Posted in Our Blog,Self-Improvement on January 27, 2012


So I’m guessing just like me, you guys have read my blogs and said, “That sounds great, but…” and did nothing. That is exactly how I felt the first time someone introduced meditation to me. I didn’t think I could actually meditate. The response I got when stating my “can’t do” attitude was that I should meditate about it. Great advice, right? But how? So many months went by and I was still feeling stressed at every moment: Headaches, stiff neck, sore muscles, agitation, irritability, etc. Then I met someone that didn’t tell me to “meditate” on my reaction to meditation; she offered to actually help me learn how to meditate. She asked for 10 minutes a day for two weeks and an open mind. I started simple with some of the techniques I’ve already shared with you; by increasing the time spent meditating, I increased my results.

I was often asked how I would describe my personality; it was easy to say, “I just go with the flow,” but in reality, I was constantly trying to keep up, conform, direct or stop the flow to suit my needs. When I finally took the time to be still, I realized that even the bad things in life have a purpose and I was just a small part of something far bigger than me. I began to realize that by recognizing the power of the flow, and allowing myself to float on the current; I could float on the current and be at peace, or I could continue trying to control it and watch myself sink to the bottom of the river in a misery of my own making. I’d like to think I made the right choice.

So I am offering you an alternative to traditional “still” meditation, in hoping that if you haven’t found the time yet, you can give this a try.
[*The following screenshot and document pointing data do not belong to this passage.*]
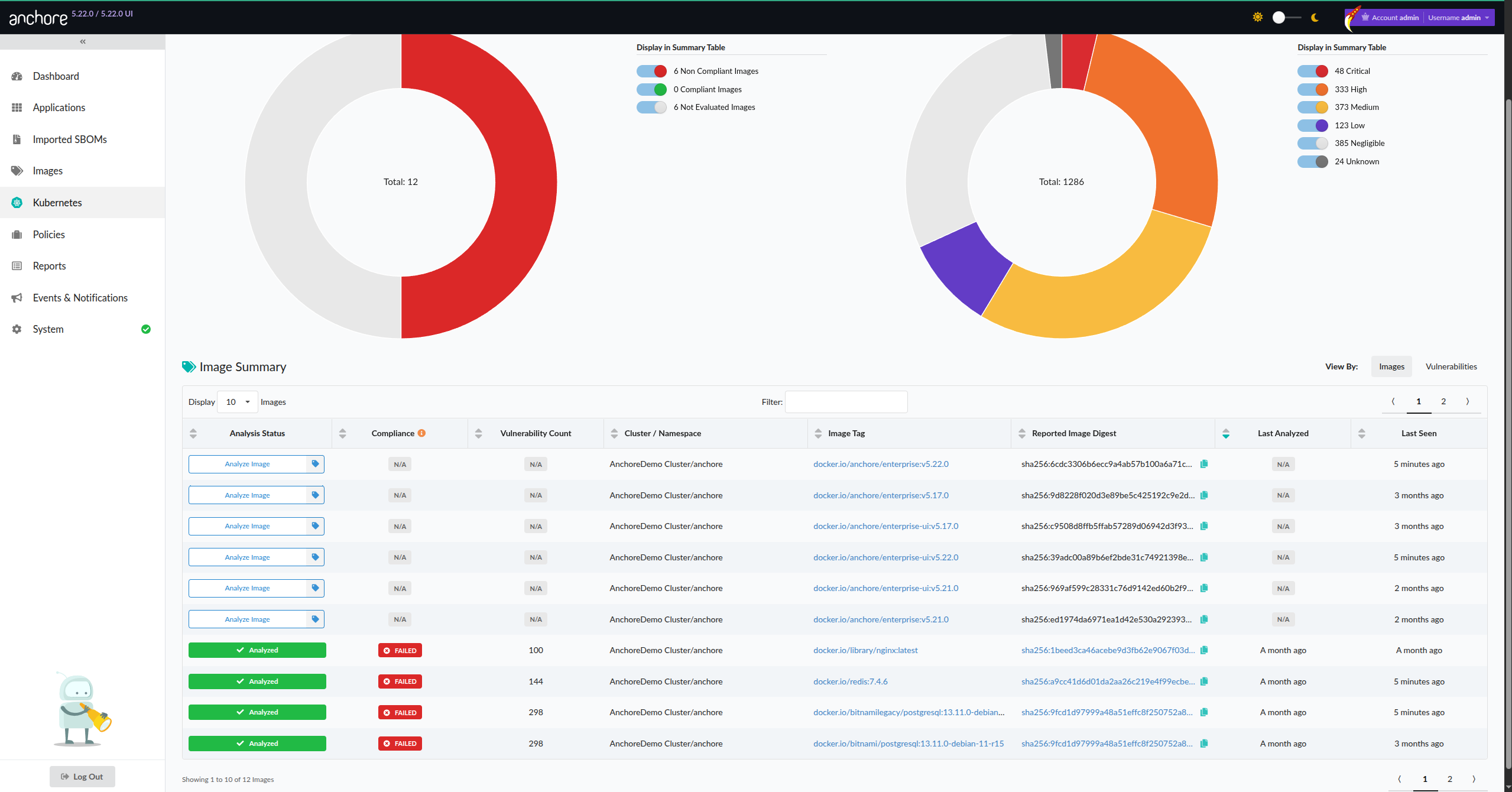
Task: Click the Log Out button
Action: pyautogui.click(x=82, y=777)
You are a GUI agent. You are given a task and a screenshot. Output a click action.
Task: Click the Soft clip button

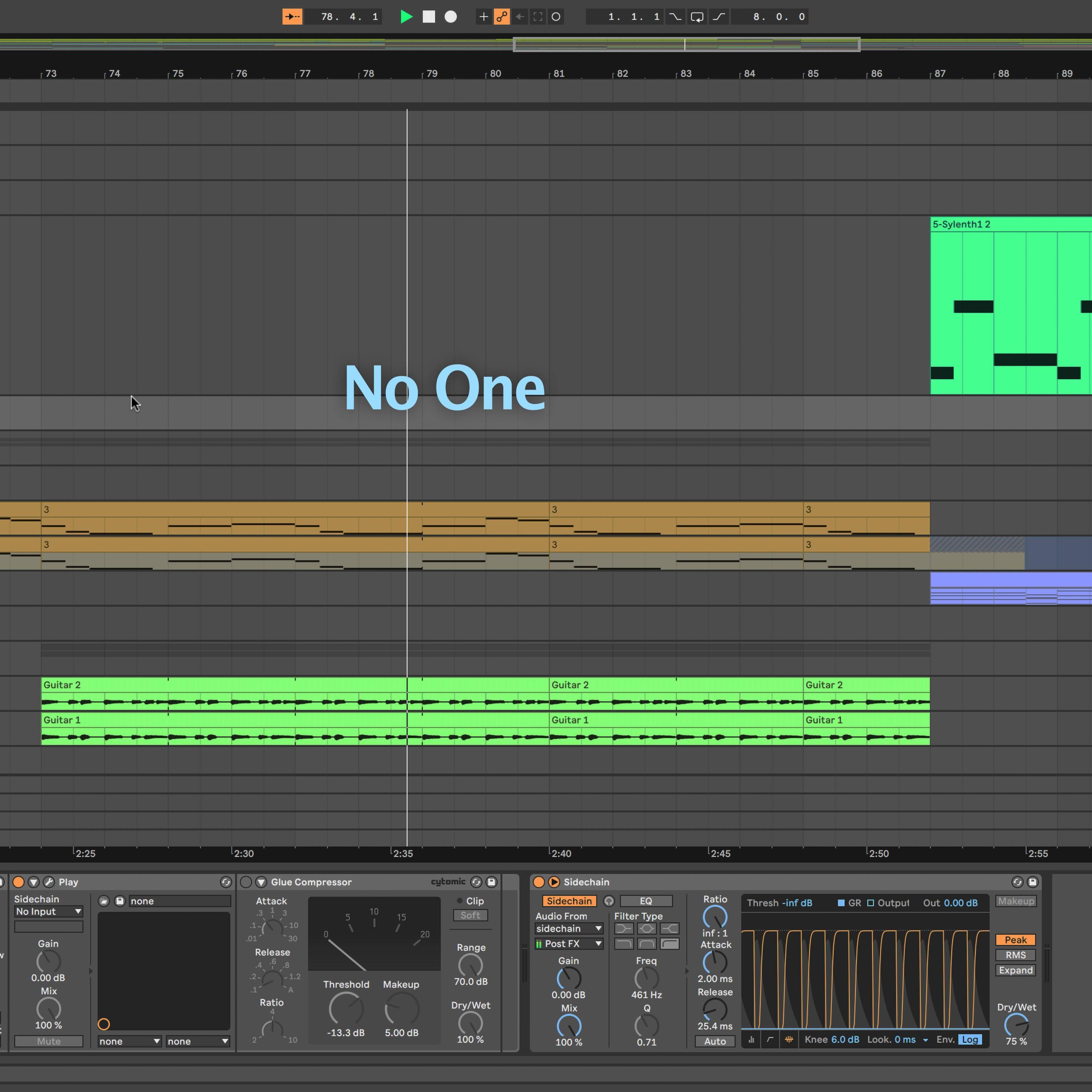(x=470, y=915)
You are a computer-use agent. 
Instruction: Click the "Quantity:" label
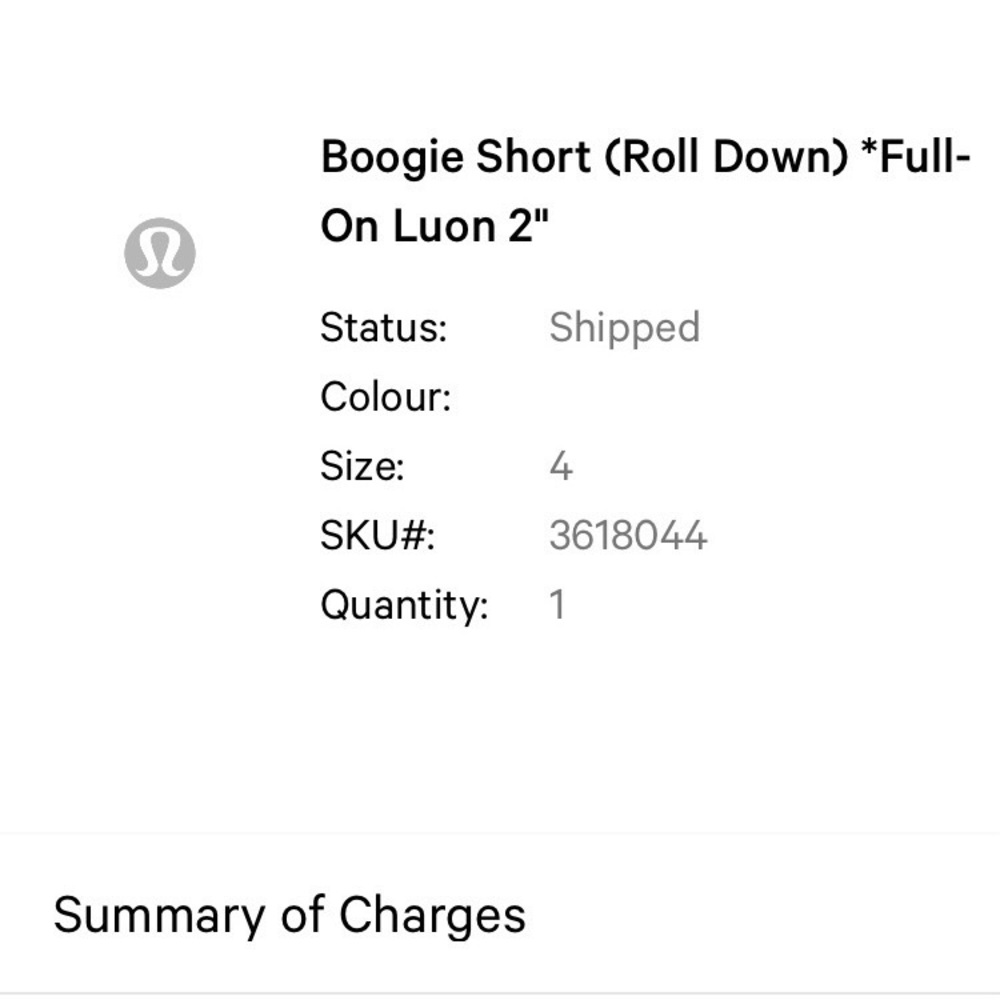coord(404,605)
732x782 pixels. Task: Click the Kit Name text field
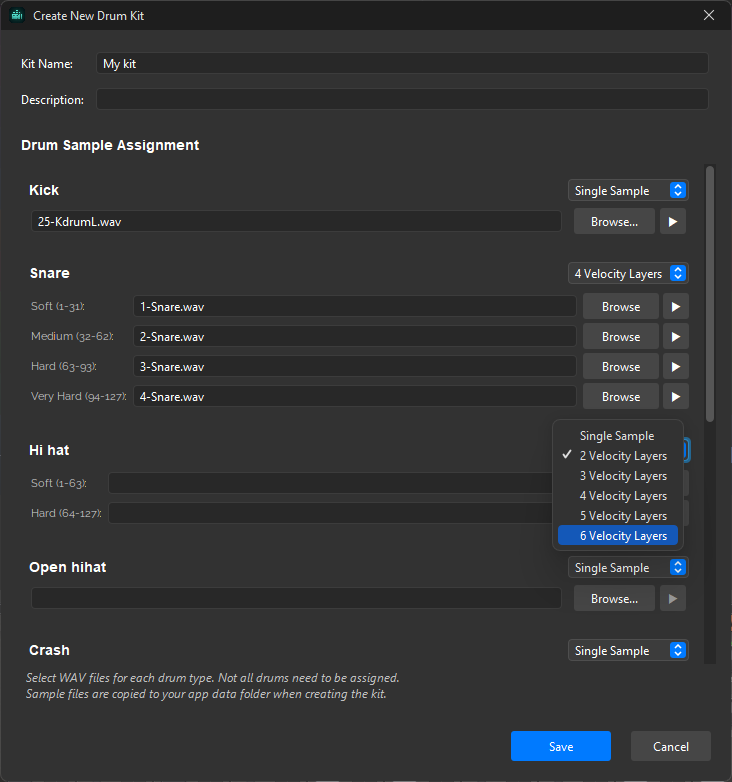point(402,64)
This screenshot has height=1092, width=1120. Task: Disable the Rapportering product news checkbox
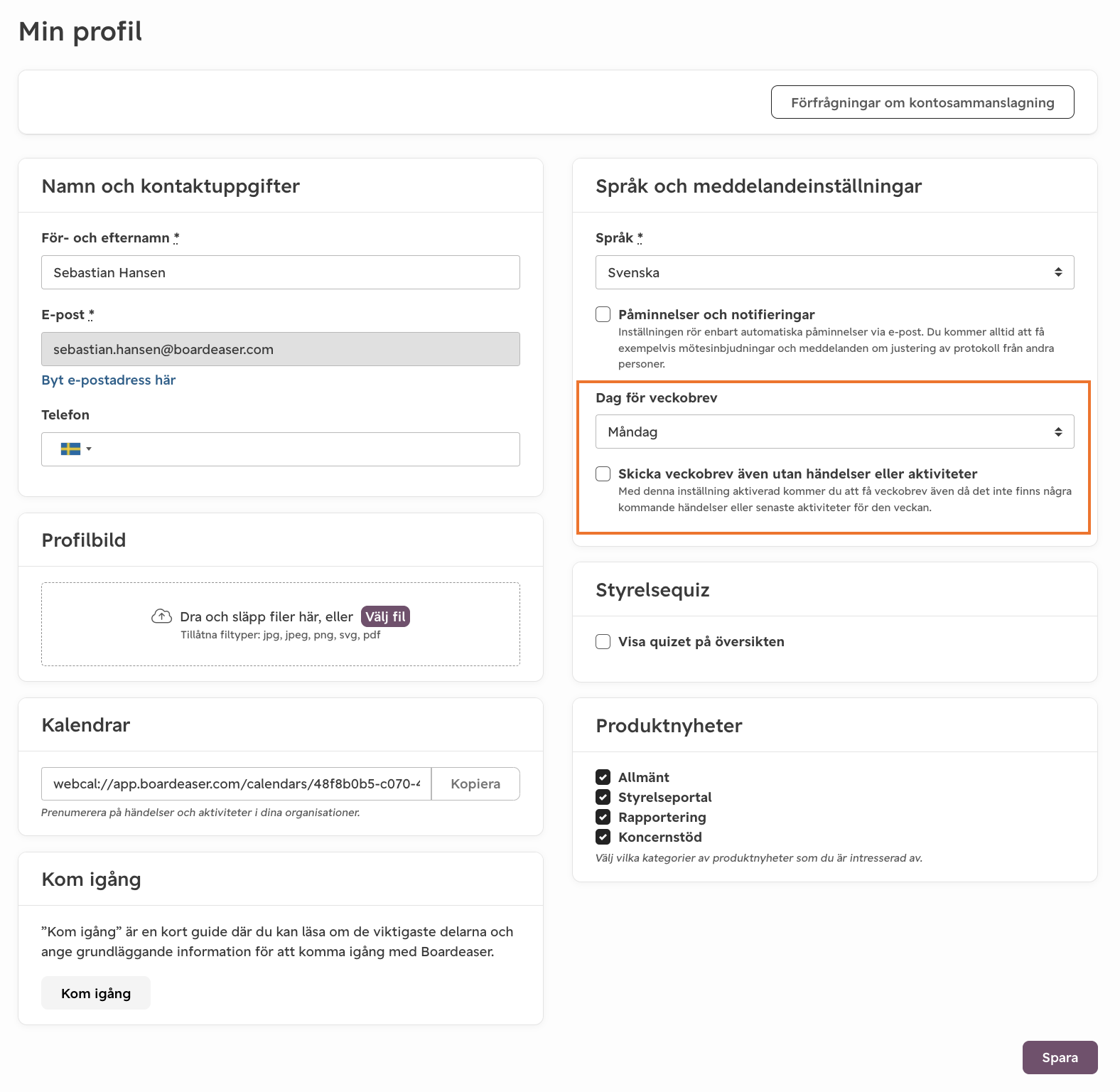click(x=603, y=817)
Here is a great relaxation form of meditation to try while you are on the move.

Walking Meditation

When we walk slowly around the room (outdoors, in our office, down the hallway, in the parking lot) for walking meditation, called kinhinmeditation on the move. It allows us some “still” time on the move and a break from our physical and mental desk chairs.

On your own it is a good practice to break up long sittings by getting up for a walk, which keeps you fresh and alert.

Just walk slowly around the room (or you can go outside) and notice your footsteps and breathing as you go along. Let sights and sounds pass through, returning your mind to your feet. Feel the good earth beneath your feet. If the weather is warm enough it’s better to walk without socks, then you can feel the carpet or the hardwood.

When you slow down the walking pace and become aware of your feet, your posture will automatically improve as you relax. Bring your head up and let your shoulders fall naturally. Clasp your hands over your navel with the left hand cupping the right fist. If you go outside, or you want to do mindful walking in public – on your way to work for example – just touch your thumbs to your index fingers on each hand, and let your arms hang at your sides. This is quite unobtrusive.

Walking meditation is less intensely concentrated than seated meditation. It can act as a sort of halfway house between meditation practice on your cushion and the mindfulness of everyday life.